The distributed arch prediction with supercomputers farther ahead was correct—nvidia grew from a niche gaming company to eclipse intel and is on some road to stock market dominance all because it puts old parallel supercomputers on single chips.
Neuromorphic computing in various forms are slowly making progress: there’s IBM’s truenorth research chip for example, and a few others. Memristors were overhyped and crashed, but are still in research and may yet come to be.
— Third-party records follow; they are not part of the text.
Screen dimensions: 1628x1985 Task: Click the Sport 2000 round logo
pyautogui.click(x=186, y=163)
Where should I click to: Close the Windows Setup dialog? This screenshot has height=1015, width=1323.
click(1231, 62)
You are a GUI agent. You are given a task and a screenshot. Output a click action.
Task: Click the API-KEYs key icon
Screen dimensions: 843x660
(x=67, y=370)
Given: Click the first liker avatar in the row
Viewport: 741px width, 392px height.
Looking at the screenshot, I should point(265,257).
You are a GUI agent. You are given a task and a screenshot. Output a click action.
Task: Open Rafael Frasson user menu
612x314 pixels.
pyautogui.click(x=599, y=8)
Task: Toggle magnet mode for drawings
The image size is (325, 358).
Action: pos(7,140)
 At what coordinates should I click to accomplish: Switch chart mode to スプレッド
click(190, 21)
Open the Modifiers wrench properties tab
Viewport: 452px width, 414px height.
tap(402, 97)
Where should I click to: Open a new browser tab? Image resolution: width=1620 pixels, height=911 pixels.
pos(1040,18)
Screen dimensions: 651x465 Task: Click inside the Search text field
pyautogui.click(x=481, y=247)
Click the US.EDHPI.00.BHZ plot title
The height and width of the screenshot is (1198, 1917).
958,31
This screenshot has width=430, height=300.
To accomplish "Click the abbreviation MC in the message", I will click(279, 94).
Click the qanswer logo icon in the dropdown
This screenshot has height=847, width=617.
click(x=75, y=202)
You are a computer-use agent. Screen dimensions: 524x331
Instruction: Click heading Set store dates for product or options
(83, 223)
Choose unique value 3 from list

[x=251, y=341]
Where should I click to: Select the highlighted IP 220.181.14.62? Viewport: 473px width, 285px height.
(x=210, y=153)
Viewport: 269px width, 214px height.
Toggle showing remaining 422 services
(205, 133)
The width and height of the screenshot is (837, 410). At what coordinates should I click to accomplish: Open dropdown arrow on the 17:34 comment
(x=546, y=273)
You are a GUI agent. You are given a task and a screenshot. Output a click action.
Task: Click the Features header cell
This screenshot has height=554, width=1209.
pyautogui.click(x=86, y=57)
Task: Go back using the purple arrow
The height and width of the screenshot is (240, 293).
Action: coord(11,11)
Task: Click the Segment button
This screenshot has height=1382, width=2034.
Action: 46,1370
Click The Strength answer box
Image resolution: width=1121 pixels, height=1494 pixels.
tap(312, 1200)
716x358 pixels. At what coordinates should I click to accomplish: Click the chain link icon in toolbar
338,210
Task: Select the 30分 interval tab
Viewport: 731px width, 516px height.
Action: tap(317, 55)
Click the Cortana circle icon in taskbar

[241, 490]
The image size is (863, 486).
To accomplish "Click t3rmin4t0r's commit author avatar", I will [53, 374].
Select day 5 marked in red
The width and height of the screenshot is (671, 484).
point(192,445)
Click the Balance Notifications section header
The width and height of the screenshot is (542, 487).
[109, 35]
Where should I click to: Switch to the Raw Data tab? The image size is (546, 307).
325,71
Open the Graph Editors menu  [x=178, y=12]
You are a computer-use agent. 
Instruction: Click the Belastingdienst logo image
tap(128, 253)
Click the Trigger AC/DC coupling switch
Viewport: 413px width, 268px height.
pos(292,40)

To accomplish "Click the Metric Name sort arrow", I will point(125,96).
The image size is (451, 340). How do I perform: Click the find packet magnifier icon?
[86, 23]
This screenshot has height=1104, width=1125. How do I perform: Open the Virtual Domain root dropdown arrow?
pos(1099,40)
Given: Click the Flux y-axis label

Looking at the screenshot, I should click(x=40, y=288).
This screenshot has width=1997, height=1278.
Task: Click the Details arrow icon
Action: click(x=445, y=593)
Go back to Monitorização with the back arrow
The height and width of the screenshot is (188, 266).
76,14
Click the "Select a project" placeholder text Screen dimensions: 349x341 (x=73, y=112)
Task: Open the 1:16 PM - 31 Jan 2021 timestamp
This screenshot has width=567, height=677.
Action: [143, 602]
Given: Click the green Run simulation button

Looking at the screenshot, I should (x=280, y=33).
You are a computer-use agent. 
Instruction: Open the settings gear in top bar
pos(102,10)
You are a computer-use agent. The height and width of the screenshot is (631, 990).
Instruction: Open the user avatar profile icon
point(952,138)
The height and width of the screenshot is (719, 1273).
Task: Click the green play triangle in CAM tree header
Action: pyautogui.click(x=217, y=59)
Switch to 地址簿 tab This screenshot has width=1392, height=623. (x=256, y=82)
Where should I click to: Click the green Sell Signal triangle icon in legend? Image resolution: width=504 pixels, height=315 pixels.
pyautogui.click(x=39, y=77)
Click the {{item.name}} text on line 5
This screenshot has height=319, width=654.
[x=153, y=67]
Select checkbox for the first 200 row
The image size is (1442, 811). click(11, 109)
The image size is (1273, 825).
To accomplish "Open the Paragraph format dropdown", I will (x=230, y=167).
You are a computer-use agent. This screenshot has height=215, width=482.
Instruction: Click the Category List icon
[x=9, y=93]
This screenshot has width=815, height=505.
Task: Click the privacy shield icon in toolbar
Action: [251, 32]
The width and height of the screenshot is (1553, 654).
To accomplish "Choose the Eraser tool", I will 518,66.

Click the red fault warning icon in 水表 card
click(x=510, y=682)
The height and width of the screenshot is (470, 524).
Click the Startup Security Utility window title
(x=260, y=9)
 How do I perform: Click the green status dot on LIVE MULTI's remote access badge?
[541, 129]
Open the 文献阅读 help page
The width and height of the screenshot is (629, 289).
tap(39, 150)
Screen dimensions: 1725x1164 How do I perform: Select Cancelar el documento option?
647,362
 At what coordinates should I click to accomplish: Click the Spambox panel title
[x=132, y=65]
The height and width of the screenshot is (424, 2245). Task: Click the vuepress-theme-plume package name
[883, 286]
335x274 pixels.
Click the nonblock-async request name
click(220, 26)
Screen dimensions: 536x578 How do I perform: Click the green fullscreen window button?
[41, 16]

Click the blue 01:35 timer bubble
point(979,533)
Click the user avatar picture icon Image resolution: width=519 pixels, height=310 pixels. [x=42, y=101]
So instead we got big GPU clusters, which for the reasons explained in the article can’t run large brain like RNNs at high speeds, but they can run smaller transformer-models (which sacrifice recurrence and thus aren’t as universal, but are still pretty general) at very high speeds (perhaps 10000x) - and that is what gave us GPT4. The other main limitation of transformers vs brain-like RNNs is GPUs only massive accelerate transformer training, not inference. Some combination of those two limitations seems to be the main blockers for AGI at current training compute regime, but probably won’t last long.
This story did largely get one aspect of AGI correct and for the right reasons—that its early large economic advantage will be in text generation and related fields, and perhaps the greatest early risk is via human influence.